%%
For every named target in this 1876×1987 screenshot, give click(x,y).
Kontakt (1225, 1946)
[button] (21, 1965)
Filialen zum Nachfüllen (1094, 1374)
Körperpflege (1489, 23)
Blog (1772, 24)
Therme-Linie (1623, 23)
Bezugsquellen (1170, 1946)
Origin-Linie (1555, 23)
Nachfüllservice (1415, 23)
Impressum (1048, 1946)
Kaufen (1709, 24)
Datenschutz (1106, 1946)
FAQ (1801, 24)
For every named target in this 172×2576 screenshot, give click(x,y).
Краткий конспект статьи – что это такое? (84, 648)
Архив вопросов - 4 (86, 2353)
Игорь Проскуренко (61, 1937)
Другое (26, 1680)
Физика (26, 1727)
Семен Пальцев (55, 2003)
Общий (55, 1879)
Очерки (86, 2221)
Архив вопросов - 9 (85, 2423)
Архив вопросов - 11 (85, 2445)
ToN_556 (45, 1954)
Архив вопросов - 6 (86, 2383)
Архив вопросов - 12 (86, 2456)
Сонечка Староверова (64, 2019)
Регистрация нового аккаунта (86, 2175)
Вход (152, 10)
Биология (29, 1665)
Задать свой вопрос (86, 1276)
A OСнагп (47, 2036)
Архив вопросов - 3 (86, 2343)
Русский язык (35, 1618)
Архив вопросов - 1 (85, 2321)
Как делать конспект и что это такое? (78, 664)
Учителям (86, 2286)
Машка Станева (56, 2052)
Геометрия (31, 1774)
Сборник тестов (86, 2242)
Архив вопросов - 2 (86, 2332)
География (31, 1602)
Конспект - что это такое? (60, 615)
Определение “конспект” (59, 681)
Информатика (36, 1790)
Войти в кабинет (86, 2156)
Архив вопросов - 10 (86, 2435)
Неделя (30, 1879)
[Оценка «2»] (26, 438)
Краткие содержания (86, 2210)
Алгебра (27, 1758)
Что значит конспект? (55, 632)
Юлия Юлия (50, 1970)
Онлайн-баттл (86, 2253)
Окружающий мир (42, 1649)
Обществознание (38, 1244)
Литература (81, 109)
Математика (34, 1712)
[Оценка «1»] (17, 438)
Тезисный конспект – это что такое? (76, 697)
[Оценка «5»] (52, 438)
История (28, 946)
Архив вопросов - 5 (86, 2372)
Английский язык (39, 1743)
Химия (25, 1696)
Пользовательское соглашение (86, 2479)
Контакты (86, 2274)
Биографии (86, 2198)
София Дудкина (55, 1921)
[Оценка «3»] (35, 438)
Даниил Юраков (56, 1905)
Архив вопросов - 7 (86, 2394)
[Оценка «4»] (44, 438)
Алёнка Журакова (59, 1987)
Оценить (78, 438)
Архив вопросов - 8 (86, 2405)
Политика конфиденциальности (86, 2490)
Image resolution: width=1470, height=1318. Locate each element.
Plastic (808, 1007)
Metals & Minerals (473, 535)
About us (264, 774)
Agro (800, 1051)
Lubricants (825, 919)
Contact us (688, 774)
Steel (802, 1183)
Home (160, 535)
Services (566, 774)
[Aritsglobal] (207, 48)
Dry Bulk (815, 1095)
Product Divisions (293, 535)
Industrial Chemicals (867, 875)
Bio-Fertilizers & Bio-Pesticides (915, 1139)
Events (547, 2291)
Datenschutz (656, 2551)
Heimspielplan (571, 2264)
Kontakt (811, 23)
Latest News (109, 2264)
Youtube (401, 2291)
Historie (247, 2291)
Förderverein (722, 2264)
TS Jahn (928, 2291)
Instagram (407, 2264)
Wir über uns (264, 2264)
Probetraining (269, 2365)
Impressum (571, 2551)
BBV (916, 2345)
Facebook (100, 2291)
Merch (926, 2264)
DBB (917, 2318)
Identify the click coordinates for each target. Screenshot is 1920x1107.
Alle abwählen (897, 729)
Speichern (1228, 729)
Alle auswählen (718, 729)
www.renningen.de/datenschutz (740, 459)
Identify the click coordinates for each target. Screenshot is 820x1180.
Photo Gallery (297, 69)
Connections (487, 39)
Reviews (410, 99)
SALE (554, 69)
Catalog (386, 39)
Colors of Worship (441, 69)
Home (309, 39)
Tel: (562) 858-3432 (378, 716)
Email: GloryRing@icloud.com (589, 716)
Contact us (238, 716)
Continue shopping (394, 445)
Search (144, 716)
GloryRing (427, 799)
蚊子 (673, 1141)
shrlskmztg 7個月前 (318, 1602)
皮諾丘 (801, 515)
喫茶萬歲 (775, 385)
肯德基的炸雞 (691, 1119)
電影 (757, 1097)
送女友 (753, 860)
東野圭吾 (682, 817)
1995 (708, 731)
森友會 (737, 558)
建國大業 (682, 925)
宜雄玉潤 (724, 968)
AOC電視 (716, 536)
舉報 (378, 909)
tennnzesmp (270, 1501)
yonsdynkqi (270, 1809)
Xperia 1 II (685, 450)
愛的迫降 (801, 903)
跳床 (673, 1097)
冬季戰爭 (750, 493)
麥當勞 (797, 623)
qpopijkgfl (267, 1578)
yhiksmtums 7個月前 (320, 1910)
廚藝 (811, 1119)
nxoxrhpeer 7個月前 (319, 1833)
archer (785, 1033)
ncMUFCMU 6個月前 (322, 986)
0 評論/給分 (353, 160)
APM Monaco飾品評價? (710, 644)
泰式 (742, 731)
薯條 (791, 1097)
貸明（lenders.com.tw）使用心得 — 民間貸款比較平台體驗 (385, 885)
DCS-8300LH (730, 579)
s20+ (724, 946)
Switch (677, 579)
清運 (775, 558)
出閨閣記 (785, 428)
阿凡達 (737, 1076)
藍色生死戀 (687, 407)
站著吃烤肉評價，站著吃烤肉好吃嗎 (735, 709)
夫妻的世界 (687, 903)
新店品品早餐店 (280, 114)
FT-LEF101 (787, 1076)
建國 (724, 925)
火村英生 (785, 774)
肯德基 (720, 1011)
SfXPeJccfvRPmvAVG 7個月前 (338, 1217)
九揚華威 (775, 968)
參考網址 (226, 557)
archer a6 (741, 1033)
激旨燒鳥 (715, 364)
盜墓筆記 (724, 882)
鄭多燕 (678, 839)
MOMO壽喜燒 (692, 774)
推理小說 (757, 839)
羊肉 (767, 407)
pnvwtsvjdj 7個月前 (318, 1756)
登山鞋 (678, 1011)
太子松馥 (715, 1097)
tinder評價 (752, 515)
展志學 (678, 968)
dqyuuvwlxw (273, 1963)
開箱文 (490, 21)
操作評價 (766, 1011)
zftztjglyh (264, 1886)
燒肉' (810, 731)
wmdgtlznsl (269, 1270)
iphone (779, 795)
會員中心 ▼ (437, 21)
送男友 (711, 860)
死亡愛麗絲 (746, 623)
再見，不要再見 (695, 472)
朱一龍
%%
_EXERCISE AIM:_
Quote the data above from the line containing "Kontakt (1225, 1946)" to the line containing "ToN_556 (45, 1954)", inclusive, and stop.

_RESPONSE:_
Kontakt (1225, 1946)
[button] (21, 1965)
Filialen zum Nachfüllen (1094, 1374)
Körperpflege (1489, 23)
Blog (1772, 24)
Therme-Linie (1623, 23)
Bezugsquellen (1170, 1946)
Origin-Linie (1555, 23)
Nachfüllservice (1415, 23)
Impressum (1048, 1946)
Kaufen (1709, 24)
Datenschutz (1106, 1946)
FAQ (1801, 24)
For every named target in this 172×2576 screenshot, give click(x,y).
Краткий конспект статьи – что это такое? (84, 648)
Архив вопросов - 4 (86, 2353)
Игорь Проскуренко (61, 1937)
Другое (26, 1680)
Физика (26, 1727)
Семен Пальцев (55, 2003)
Общий (55, 1879)
Очерки (86, 2221)
Архив вопросов - 9 (85, 2423)
Архив вопросов - 11 (85, 2445)
ToN_556 (45, 1954)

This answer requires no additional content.